PUBLISHED : Monday, 08 December, 2014, 2:48am
“He won’t smile? I believe he will,” said Santa Claus with his signature hearty laugh, as he looked at nine-year-old Wayne’s face. The boy looked nervous sitting on Santa’s lap, surrounded by other children from the Paediatric Rheumatism Association.
But when he thought nobody was looking, the boy cracked a tiny smile.
“I really liked Santa Claus,” Wayne said. “It was just too crowded in [the Santa House].”
The children all suffer from rare diseases that often display arthritis-like symptoms. Wayne’s Kawasaki disease manifested itself in the form of high fevers and blood-shot eyes.
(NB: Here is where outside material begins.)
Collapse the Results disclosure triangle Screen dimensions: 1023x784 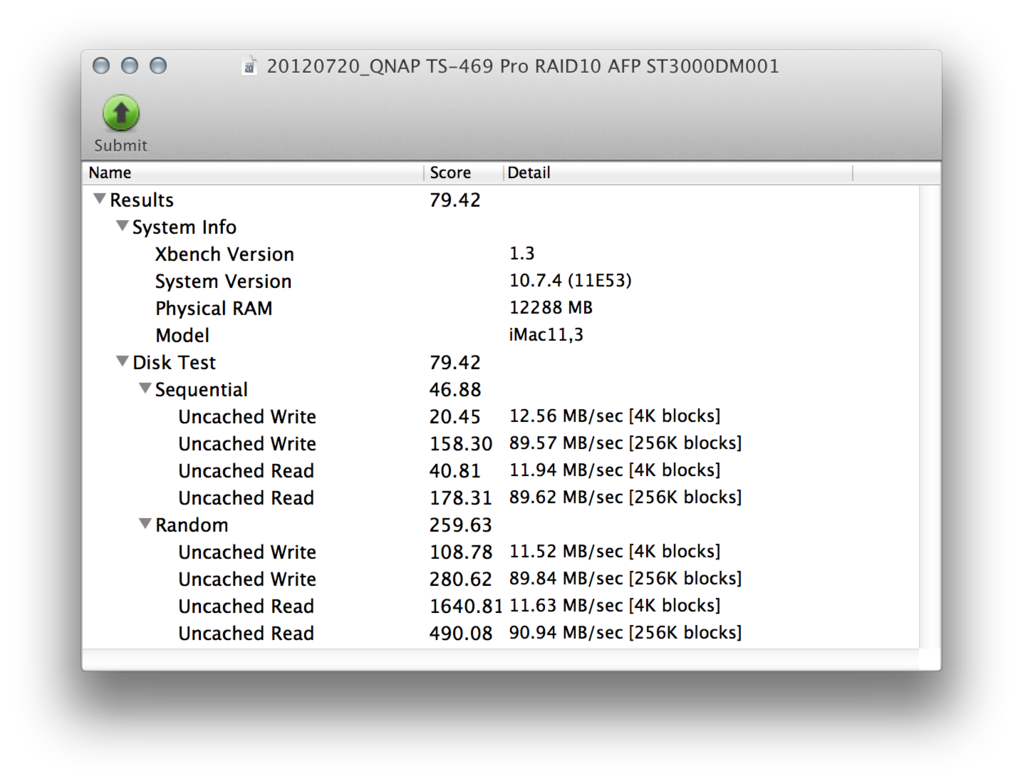pyautogui.click(x=100, y=200)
Other illnesses bring symptoms such as joint pains and muscle aches.
Set up jointly by the non- profit Paediatric Rheumatism Association and Pacific Place for Operation Santa Claus – the annual charity event co-organised by the South China Morning Post and RTHK – four children and their families were brought to Pacific Place’s Santa House, where the children had a meet-and-greet session with their favourite bearded old man.
Santa Claus, who has shown up in Pacific Place over the last three years and declined to be identified, professed his love for Hong Kong and his job. “I love the people, it’s a beautiful city,” Santa said. “And I especially love the egg tarts.”
He added: “When you have a passion and enjoy what you do, you’ll never work a day in your life … There is a lot of sadness in this world, and there’s no greater honour than being able to bring joy to people.”
Yesi Kwee Su-fong, a marketing and promotions manager at Swire Properties, said the annual Santa House at Pacific Place began working with Operation Santa Claus last year.
“Helping Operation Santa is really meaningful since they fund small NGOs,” said Kwee. “These are organisations without government aid or direct funding from the public. Supporting them gives us a sense of really helping and giving back to the community.”
As a beneficiary of Operation Santa Claus this year, the Paediatric Rheumatism Association aims to provide material and spiritual aid to patients suffering from rheumatic diseases, as well as to educate the public on such diseases.
Rain, another member of the non-profit group, put on the brightest smile of all as he sat on Santa’s lap. The boy had a particularly small stature for a nine-year-old, which his mother said was due to his rheumatic disease. “He isn’t able to walk due to the severe pain in all his limbs,” Mrs Siu said.
To this day Rain is still wheeled around in a trolley, but his mother said the association had helped her family a great deal since they joined five years ago. “We came to the group for a community and a chance to share experiences with other patients,” she said. “They have really been a lot of help.”